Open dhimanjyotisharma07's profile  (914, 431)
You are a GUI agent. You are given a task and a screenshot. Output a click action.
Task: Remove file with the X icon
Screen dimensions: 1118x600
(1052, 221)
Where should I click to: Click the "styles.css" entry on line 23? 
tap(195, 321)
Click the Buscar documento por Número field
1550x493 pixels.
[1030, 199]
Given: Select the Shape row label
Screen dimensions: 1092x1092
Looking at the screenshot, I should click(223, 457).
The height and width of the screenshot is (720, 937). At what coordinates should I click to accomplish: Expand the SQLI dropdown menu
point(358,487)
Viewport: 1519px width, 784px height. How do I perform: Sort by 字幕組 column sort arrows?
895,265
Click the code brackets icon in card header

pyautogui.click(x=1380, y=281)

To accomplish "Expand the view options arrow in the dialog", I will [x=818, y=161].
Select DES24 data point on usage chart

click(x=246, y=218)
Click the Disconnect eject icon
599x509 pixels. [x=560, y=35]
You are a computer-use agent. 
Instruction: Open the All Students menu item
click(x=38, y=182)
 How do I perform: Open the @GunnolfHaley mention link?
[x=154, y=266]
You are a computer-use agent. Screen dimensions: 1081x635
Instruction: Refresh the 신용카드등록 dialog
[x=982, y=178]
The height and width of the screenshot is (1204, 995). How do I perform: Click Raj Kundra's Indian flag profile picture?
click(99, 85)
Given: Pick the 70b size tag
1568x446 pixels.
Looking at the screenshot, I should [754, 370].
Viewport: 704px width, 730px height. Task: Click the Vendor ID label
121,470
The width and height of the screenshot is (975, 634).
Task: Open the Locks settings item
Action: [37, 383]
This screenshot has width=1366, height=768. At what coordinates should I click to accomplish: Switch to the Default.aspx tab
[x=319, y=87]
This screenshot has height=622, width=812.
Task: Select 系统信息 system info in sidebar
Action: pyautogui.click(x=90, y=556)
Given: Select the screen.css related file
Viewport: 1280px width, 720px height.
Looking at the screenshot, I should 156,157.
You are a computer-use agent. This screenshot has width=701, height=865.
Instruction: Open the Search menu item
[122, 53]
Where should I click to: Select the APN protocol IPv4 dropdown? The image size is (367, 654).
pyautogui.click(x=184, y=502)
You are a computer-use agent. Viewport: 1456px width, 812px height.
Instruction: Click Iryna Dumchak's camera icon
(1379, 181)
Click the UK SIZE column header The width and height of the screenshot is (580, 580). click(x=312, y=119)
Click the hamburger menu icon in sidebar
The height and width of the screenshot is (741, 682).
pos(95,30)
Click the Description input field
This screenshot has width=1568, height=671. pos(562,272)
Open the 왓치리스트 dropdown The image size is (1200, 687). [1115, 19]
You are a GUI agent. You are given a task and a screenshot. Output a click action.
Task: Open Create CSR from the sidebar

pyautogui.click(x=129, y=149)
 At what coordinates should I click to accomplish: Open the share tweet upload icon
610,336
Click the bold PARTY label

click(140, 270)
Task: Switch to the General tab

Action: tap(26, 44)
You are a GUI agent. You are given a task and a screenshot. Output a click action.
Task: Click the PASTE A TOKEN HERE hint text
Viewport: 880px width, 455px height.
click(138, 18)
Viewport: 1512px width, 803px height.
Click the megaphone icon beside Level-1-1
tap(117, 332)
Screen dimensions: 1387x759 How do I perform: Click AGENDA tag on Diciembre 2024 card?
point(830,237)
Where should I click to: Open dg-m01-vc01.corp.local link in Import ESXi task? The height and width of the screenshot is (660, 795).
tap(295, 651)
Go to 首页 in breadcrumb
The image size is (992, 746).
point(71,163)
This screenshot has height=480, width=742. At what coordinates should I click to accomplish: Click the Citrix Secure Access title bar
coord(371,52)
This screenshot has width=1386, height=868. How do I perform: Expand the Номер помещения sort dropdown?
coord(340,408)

━━━━━━

# ACTION ITEM
Find the lines of the listing above that hold "computer". Please copy them.

# TASK RESPONSE
You are a computer-use agent. 
You are a computer-use agent. Screen dimensions: 1081x635
You are a computer-use agent. This screenshot has width=701, height=865.
You are a computer-use agent. Viewport: 1456px width, 812px height.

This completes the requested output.